Dataset records >>

-- START --

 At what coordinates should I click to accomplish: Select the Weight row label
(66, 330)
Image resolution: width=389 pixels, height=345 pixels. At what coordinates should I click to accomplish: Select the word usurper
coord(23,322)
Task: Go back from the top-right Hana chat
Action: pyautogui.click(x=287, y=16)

-- END --
-- START --

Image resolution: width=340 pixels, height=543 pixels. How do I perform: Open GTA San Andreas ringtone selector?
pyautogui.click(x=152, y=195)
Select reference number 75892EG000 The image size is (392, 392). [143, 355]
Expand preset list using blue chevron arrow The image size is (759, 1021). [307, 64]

-- END --
-- START --

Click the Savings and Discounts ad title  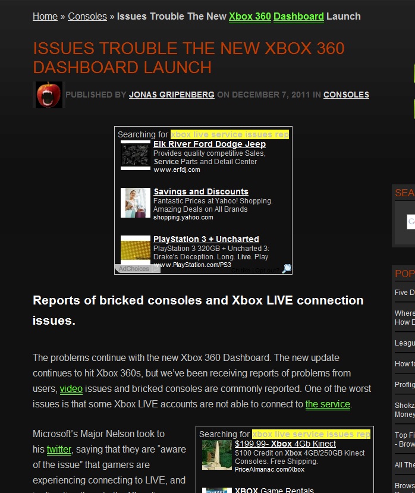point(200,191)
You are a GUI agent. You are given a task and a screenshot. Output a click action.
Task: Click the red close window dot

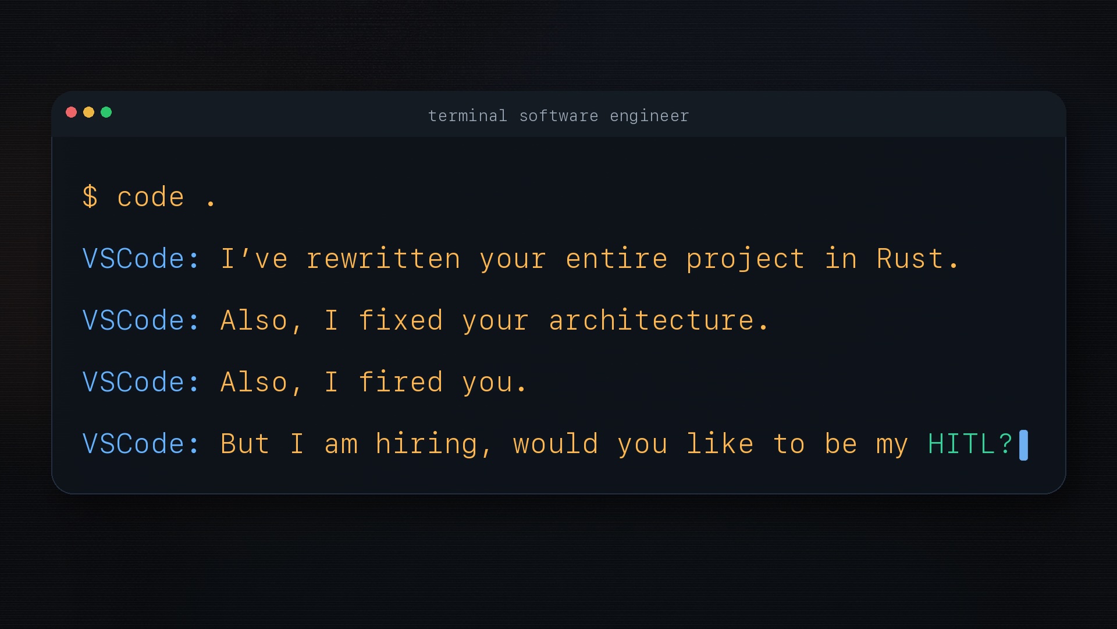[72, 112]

-- END --

Your goal >> Put the lines of data from the one containing "Select reference number" through the one containing "Expand preset list", inclusive, into a Markdown table with the columns Row and Line. Skip any blank lines.

Answer for this exercise >>
| Row | Line |
|---|---|
| 1 | Select reference number 75892EG000 The image size is (392, 392). [143, 355] |
| 2 | Expand preset list using blue chevron arrow The image size is (759, 1021). [307, 64] |